* Task item *
Scan the records for the word "dropdown". Return each line where it is found.

Stored data
-------------------------

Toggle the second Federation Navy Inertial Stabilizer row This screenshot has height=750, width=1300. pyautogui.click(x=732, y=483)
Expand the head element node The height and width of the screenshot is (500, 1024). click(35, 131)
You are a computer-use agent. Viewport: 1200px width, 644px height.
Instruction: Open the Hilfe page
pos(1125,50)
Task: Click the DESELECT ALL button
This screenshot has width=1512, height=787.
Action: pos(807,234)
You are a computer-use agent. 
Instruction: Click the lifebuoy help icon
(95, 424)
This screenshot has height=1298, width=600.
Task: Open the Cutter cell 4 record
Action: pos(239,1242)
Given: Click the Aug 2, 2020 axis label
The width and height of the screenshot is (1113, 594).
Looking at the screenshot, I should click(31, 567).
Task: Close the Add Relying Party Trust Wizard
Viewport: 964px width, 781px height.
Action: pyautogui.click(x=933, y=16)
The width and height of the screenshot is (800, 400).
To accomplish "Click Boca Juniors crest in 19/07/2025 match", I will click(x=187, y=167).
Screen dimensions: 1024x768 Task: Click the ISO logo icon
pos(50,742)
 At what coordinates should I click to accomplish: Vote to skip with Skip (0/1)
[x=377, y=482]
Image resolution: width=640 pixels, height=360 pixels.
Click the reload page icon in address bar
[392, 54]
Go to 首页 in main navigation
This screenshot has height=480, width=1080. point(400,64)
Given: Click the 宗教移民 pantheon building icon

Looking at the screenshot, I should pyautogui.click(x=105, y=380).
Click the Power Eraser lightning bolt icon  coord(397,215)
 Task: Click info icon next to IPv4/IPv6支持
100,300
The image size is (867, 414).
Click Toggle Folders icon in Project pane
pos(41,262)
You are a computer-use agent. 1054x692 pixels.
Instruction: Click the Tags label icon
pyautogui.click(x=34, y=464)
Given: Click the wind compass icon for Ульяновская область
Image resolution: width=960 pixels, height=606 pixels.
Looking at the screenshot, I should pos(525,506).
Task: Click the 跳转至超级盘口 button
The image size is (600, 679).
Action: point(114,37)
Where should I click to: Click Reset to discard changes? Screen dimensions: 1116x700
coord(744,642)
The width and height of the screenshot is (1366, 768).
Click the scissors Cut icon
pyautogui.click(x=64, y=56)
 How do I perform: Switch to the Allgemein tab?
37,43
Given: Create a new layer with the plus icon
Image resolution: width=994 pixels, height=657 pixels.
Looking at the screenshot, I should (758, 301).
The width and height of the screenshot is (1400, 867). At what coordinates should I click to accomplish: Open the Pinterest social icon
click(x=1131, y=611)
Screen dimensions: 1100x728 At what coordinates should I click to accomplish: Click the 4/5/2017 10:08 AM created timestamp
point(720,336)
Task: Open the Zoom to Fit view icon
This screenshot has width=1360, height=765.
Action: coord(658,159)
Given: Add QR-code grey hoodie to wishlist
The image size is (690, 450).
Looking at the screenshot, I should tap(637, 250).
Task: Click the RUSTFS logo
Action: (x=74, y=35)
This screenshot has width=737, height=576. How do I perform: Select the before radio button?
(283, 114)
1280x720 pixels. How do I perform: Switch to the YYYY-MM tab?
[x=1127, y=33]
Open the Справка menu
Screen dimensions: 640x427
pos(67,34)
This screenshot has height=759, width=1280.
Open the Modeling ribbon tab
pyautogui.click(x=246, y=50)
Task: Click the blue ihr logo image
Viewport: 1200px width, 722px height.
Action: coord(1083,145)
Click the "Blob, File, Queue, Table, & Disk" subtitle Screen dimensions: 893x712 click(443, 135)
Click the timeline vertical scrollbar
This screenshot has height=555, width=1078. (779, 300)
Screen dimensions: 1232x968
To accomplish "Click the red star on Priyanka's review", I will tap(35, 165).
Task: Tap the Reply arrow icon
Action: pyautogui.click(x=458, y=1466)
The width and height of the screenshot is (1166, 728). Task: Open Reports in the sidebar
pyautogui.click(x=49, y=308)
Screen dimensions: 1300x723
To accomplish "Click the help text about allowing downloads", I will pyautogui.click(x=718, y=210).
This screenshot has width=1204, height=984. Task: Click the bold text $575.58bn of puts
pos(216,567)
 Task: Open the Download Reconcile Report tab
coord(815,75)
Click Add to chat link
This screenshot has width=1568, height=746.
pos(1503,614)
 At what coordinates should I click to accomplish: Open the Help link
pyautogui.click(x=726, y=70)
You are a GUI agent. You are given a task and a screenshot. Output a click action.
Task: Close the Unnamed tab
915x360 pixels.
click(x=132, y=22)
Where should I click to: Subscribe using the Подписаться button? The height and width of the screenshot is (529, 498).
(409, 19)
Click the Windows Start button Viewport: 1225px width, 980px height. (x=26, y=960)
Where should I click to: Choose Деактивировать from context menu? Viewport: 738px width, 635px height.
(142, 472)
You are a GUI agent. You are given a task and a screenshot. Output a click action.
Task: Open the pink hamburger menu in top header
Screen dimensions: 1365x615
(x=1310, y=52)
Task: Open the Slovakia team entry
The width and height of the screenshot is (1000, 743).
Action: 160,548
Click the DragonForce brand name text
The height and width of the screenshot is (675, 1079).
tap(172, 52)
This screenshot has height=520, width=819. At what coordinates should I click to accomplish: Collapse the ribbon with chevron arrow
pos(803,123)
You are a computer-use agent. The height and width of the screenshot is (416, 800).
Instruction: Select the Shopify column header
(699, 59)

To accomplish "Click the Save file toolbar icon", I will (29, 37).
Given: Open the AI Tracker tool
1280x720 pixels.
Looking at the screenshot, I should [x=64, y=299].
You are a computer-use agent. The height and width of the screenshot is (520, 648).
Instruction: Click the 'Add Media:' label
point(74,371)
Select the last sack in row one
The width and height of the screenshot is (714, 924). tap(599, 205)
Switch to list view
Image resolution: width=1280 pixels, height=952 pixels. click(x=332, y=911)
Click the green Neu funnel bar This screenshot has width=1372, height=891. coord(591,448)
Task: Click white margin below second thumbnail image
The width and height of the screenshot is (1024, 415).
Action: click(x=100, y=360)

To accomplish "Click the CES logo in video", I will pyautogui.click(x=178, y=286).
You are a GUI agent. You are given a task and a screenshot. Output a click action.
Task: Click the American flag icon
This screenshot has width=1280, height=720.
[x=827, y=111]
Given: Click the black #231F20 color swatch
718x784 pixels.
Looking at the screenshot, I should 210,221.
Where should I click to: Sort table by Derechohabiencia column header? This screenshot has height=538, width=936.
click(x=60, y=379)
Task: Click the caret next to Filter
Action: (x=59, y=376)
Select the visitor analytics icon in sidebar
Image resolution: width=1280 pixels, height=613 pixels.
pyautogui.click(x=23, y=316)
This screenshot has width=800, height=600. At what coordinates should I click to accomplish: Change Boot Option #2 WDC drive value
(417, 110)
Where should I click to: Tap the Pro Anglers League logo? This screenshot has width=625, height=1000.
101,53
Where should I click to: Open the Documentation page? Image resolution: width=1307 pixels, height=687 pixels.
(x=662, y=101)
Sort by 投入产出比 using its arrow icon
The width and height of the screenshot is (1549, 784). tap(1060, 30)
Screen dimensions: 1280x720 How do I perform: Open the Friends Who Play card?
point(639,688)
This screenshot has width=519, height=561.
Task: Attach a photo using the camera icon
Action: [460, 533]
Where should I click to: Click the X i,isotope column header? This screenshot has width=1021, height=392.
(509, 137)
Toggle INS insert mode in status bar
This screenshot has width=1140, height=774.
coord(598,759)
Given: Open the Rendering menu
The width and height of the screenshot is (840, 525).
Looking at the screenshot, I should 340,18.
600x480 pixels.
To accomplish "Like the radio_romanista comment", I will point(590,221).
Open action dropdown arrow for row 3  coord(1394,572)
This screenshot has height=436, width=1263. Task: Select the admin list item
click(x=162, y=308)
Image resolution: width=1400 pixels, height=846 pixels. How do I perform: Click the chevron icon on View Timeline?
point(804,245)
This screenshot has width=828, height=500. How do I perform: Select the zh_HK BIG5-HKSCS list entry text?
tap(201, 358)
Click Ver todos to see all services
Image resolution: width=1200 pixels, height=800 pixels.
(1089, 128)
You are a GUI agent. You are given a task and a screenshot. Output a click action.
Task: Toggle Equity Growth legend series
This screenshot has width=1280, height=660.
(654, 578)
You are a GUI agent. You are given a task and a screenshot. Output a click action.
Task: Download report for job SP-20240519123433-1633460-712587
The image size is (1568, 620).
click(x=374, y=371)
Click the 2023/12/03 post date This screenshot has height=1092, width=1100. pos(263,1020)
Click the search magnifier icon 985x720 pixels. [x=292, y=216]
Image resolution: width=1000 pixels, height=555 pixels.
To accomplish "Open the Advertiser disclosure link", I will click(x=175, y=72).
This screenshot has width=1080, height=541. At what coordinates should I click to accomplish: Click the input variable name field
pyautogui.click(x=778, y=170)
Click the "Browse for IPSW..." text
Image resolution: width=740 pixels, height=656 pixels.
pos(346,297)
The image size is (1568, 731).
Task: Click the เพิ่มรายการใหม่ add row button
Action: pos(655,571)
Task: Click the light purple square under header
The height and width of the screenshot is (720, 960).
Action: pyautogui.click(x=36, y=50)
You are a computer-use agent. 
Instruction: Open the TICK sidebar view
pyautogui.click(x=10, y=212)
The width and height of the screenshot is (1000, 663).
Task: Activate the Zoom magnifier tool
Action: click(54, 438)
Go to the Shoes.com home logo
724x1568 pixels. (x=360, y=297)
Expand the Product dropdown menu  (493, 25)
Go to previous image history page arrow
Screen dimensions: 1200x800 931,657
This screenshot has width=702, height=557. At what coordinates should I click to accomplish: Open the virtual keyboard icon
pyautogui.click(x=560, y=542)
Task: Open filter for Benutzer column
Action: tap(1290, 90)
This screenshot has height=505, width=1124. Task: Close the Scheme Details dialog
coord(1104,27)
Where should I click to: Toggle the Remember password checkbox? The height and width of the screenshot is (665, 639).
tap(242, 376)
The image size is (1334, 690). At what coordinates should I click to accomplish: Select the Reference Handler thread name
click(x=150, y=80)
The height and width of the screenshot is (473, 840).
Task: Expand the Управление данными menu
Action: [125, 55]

-------------------------

* Written response *
Open action dropdown arrow for row 3  coord(1394,572)
Expand the Product dropdown menu  (493, 25)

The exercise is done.